We occasionally post about a topic that has nothing to do with music, tech or policy.  Here’s a few ideas for holiday reading, some new some not.  If these titles seem a bit serious, well we live in serious times deserving of reflective mentation.

Winter is Coming by Garry Kasparov.  An important new book by the former world chess champion who is now one of the most determined opponents of the Putin autocracy.  He was beaten and arrested at the Pussy Riot punk prayer event in Moscow.

Scoop, by Evelyn Waugh.  If you only know Evelyn Waugh from Brideshead Revisited, you’re missing a lot.  Scoop is hands down one of the funniest send ups of modern media ever written, notwithstanding it was first published in 1938.  Waugh chronicles the machinations of Lord Copper, owner of The Daily Beast (yes, that’s right) and a host of others with Waugh’s own magical touch of character reanimation.  You might never know he served with The Blues.

The Future of Violence: Robots and Germs, Hackers and Drones–Confronting a New Age of Threat by Benjamin Wittes and Gabriella Blum.  A fantastic journey into the contemporary world of anonymous violence facilitated by technology.  I got your self driving car right here.

Greenmantle by John Buchan.  An oldie but goodie yarn by the father of the spy novel featuring Richard Hannay in a WWI era clash between jihadis and the stiff upper lip.  The sequel to The 39 Steps.  I’ve always thought Hitchcock should have filmed this one instead.

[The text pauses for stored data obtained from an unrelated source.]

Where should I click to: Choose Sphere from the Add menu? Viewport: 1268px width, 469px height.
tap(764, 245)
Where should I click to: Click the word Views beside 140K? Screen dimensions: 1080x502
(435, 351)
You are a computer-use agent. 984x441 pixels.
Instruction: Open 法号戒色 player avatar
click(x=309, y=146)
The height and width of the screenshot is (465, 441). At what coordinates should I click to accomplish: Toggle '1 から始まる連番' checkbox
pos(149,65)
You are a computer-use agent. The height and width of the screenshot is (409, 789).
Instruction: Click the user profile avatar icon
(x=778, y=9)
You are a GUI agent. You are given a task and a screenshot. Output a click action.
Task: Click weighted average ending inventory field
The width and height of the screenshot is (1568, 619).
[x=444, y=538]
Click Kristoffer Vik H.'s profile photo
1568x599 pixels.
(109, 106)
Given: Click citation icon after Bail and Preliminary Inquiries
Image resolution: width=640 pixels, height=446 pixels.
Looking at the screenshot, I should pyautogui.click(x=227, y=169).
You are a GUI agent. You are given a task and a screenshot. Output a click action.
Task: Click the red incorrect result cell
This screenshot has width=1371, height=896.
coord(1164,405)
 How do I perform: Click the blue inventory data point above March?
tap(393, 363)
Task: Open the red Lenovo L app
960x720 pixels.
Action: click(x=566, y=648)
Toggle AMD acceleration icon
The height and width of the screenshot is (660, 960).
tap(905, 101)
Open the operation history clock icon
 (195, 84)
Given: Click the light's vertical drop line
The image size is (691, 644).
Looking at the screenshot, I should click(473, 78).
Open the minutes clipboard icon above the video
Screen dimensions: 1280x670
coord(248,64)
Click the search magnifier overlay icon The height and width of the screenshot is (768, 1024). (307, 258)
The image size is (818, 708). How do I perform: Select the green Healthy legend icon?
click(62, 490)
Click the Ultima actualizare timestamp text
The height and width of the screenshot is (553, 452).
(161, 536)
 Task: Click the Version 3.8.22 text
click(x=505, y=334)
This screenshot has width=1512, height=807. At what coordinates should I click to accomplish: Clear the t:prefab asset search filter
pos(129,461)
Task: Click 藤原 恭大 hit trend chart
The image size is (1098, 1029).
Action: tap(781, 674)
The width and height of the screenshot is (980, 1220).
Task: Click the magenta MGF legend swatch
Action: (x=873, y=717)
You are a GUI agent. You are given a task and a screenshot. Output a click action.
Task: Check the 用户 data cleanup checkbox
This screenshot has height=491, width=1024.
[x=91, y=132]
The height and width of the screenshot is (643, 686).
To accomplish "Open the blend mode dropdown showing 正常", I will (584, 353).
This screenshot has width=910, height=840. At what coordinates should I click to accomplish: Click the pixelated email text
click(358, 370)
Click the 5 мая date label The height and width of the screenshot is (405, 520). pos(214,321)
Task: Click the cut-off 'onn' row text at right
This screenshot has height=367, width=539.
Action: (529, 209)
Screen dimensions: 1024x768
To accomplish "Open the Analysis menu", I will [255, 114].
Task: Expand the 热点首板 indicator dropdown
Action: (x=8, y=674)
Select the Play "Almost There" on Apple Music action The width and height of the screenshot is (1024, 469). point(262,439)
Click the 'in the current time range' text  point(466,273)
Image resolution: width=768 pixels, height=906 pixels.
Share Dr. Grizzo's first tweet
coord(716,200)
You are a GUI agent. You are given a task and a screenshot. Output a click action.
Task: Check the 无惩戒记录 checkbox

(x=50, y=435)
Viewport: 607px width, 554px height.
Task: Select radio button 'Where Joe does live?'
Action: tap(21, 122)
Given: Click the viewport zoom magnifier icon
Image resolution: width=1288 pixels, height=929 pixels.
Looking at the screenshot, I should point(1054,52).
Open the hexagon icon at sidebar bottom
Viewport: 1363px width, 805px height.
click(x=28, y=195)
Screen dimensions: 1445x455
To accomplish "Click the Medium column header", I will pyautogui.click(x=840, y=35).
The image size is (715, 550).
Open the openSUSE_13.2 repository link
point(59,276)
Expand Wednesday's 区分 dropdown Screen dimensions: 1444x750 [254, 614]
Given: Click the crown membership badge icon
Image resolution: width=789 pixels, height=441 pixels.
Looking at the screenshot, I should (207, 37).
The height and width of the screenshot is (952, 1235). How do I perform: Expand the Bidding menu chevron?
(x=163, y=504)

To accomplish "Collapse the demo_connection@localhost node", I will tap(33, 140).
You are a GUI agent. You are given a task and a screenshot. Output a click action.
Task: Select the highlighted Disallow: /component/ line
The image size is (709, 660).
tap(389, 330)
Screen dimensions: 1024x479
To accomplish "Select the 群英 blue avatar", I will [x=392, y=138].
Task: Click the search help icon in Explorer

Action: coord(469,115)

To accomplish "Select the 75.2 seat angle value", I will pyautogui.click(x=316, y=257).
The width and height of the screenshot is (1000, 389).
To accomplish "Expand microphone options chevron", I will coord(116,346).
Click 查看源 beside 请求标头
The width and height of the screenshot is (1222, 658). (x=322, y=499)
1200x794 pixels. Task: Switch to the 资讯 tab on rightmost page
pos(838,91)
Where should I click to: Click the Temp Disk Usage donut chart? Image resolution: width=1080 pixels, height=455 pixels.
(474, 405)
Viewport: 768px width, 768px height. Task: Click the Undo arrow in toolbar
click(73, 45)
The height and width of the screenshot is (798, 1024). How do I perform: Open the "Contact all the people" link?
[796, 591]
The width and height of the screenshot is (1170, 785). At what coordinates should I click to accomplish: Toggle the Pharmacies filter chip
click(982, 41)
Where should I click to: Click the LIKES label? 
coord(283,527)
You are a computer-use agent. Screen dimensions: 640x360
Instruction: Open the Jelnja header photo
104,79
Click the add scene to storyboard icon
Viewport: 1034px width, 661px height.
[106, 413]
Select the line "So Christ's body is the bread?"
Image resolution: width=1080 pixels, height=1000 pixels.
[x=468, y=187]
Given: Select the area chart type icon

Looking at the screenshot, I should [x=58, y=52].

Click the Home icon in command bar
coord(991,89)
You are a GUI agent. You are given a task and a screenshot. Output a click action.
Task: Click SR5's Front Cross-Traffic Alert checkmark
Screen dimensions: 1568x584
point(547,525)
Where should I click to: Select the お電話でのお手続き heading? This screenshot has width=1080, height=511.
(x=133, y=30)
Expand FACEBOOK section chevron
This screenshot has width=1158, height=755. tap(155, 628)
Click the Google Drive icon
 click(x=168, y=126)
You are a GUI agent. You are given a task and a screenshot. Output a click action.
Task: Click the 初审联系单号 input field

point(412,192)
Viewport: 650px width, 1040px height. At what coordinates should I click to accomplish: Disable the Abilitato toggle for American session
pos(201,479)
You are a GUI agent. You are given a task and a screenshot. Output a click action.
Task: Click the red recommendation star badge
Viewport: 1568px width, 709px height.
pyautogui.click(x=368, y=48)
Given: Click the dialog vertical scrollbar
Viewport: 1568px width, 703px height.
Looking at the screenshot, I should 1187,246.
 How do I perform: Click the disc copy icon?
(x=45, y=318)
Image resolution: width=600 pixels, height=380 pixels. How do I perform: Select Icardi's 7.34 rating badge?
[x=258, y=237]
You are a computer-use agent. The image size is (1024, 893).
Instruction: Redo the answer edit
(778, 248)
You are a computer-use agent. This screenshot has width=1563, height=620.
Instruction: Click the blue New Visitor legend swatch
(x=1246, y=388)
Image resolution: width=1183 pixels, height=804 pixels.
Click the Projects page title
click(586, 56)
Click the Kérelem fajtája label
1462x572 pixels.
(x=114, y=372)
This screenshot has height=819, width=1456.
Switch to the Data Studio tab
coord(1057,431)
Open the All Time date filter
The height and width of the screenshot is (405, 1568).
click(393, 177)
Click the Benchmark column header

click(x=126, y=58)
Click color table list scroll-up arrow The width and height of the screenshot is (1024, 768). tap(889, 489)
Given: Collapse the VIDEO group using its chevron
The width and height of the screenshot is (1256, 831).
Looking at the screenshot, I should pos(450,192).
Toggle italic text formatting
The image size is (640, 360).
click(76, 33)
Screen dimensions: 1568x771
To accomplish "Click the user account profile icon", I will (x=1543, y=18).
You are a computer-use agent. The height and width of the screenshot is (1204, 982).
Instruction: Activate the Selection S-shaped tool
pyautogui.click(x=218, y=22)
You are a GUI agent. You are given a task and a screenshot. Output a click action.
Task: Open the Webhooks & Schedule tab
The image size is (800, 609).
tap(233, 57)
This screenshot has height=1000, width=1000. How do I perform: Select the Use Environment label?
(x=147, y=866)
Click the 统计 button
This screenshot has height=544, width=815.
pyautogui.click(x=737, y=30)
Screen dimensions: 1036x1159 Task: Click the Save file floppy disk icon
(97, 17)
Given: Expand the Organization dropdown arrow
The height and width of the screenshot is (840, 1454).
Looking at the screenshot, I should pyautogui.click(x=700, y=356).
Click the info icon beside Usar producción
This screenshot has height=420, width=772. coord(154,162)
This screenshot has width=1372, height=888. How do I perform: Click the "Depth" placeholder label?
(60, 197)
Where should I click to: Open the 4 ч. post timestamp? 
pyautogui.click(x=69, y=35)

Ghost Fleet: A Novel of the Next World War by P.W. Singer and August Cole.  Just to show we recognize talent where talent shows itself, a novel co-written by P.W. Singer, the brilliant military strategist and commentator on the ethics of machine warfare who now works for Google at the New America Foundation.  While the book may seem futuristic, there isn’t anything in it that is not a currently existing technology–given that the general theme is China’s attack on the United States, that should give pause.  If you are on your toes, you will recognize some of the “fictionalized” events as based on news stories you may have read.

The Complete Personal Memoirs of Ulysses S. Grant.  If you’re a Civil War student, this is a wonderful if grisly book told by a great strategist and complex man who today would have great difficulty becoming either a general officer or President.  His narrative of Civil War battles at which he commanded (such as the siege of Vicksburg) is illuminating.

The New Nobility: The Restoration of Russia’s Security State and the Enduring Legacy of the KGB by Andrei Soldatov and Irina Borogan.  If you have any desire to understand Vladimir Putin, read this book.  Written by the proprietors of the Agentura.ru website, the authors bring a local perspective and extraordinary analysis worthy of those people who work across the river.  Soldatov and Borogan trace the devolution of the KGB and evolution of the Federal Security Service of the Russian Federation (FSB).  Excellent factual analysis of the Nord-Ost and Beslan school massacres.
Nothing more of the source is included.